Action item - Each line from the first down to the one containing "Image resolution: width=430, height=973." should be returned exactly as it appears below.
*** Provided entries ***
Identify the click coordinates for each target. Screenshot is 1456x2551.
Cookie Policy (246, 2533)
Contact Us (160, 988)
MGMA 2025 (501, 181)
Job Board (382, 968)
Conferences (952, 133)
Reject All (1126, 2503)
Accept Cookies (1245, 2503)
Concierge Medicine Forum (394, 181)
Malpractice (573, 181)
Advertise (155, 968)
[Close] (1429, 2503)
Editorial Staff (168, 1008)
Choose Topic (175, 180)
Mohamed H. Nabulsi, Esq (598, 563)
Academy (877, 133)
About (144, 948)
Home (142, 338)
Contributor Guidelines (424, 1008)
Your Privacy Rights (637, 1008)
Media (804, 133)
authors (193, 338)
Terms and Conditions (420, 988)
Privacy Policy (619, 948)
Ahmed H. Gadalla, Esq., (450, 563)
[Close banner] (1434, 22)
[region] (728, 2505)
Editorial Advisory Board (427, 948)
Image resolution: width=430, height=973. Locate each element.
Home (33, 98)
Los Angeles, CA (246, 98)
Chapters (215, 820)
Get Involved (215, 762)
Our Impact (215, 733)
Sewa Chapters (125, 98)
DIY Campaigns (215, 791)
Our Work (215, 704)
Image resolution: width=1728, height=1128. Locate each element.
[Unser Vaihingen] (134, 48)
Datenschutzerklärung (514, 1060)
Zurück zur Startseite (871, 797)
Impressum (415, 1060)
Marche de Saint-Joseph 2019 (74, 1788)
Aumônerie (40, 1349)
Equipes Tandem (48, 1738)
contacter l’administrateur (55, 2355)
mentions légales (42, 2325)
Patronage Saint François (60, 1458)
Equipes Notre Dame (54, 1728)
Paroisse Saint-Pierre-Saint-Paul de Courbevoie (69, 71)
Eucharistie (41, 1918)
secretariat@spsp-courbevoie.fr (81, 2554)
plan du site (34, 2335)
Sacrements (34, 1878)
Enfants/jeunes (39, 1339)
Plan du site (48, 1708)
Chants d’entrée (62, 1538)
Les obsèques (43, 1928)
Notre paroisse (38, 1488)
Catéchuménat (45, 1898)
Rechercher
*** End of Provided entries ***
Answer space -
Identify the click coordinates for each target. Screenshot is 1456x2551.
Cookie Policy (246, 2533)
Contact Us (160, 988)
MGMA 2025 (501, 181)
Job Board (382, 968)
Conferences (952, 133)
Reject All (1126, 2503)
Accept Cookies (1245, 2503)
Concierge Medicine Forum (394, 181)
Malpractice (573, 181)
Advertise (155, 968)
[Close] (1429, 2503)
Editorial Staff (168, 1008)
Choose Topic (175, 180)
Mohamed H. Nabulsi, Esq (598, 563)
Academy (877, 133)
About (144, 948)
Home (142, 338)
Contributor Guidelines (424, 1008)
Your Privacy Rights (637, 1008)
Media (804, 133)
authors (193, 338)
Terms and Conditions (420, 988)
Privacy Policy (619, 948)
Ahmed H. Gadalla, Esq., (450, 563)
[Close banner] (1434, 22)
[region] (728, 2505)
Editorial Advisory Board (427, 948)
Image resolution: width=430, height=973. Locate each element.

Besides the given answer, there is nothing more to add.